In return for accepting a voucher for enrollment in private school, under Ohio’s Jon Peterson Special Needs Scholarship Program, Emma’s mother had to waive her daughter’s individual right to special education services under federal law.
The voucher is also only available to children with a current, finalized IEP under the federal Individuals with Disabilities Education Act, meaning that families cannot access the funds if a dispute is holding up the completion of the education plan.
A little more than 1 percent of the nation’s 6 million school-aged children with disabilities were placed by their parents in private school in 2014-15. Another 3 percent were educated in separate schools for students with disabilities, which could be public or private.
But a family’s access to rights under the Individuals with Disabilities Education Act changes depending on whether the school district or the parents initiated the private school placement.
Here’s how different placements are handled under the law.
Kerrigan also had to come up with another $18,000 that year to cover tuition costs that the $5,000 part-year voucher did not meet.
Kerrigan said she is grateful for the money.
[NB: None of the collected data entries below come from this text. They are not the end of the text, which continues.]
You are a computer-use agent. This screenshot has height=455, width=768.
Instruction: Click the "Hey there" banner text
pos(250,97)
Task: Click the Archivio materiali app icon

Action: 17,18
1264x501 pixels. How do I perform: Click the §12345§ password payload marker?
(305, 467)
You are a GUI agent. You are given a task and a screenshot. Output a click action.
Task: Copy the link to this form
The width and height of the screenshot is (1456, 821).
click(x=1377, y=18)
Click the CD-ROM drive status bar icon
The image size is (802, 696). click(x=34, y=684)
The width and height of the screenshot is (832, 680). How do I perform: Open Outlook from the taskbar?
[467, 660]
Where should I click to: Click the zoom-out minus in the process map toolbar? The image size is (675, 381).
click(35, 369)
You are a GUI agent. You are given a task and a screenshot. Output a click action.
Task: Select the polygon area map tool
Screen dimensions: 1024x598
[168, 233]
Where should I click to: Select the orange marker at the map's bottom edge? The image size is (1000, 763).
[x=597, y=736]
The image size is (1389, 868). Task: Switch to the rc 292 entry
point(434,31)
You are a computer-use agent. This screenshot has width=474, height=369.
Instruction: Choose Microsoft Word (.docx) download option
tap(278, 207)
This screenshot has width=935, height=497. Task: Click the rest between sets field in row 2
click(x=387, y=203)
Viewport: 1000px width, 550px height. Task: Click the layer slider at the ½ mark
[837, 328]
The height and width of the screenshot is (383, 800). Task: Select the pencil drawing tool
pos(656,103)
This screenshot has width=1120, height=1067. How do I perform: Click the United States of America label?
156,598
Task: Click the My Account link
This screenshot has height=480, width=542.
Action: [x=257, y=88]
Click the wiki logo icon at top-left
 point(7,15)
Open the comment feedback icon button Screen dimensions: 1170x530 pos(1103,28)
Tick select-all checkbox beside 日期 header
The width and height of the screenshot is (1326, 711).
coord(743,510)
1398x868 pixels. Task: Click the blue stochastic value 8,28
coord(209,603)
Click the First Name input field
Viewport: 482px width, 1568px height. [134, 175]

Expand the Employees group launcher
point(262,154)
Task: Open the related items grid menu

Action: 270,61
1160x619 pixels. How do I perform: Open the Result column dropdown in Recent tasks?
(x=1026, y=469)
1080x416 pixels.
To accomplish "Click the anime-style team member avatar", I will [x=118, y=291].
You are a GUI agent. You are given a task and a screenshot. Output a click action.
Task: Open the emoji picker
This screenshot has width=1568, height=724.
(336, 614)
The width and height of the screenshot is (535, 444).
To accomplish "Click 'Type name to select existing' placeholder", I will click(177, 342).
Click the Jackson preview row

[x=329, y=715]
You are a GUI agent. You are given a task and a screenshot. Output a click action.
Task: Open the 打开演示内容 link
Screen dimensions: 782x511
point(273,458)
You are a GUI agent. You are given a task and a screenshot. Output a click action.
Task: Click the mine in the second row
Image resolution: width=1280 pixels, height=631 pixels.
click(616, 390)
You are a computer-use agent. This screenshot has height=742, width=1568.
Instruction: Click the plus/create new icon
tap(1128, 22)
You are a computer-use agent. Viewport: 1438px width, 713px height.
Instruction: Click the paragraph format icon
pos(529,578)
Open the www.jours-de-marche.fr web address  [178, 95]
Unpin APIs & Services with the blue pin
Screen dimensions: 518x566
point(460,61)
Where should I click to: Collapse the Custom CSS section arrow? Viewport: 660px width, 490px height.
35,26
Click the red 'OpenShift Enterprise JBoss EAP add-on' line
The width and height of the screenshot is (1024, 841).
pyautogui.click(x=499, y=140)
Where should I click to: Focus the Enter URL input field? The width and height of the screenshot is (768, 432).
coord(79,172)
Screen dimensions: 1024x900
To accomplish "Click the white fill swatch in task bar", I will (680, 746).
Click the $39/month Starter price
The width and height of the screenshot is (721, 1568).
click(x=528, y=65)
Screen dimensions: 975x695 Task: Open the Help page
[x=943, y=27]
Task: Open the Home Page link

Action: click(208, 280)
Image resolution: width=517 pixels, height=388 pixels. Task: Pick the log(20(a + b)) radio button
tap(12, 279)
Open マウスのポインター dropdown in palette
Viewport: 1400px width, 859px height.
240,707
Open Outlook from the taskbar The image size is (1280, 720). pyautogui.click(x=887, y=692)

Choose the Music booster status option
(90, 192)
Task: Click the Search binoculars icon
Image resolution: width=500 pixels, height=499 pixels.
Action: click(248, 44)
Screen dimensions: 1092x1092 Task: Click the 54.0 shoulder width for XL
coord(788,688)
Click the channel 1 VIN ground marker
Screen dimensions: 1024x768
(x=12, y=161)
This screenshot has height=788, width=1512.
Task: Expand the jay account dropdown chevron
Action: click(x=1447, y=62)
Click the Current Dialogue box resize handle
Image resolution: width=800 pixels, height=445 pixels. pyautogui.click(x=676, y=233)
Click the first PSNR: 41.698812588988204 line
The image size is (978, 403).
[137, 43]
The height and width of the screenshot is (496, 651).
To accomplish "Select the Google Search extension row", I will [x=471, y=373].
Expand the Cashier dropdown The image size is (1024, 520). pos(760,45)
Emma, who will start 6th grade in the fall, is thriving at her new school. The family expects to receive a larger voucher in future years, but it will still cover only a fraction of the school’s $23,000 tuition.
But giving up the civil rights afforded to public school students under the special education law is a sacrifice, Kerrigan said.
“Short term, [the voucher] is amazing. It helps a lot of families. I’m very appreciative of it,” Kerrigan said. The 4-year-old voucher program is named after a former state representative, who championed its creation.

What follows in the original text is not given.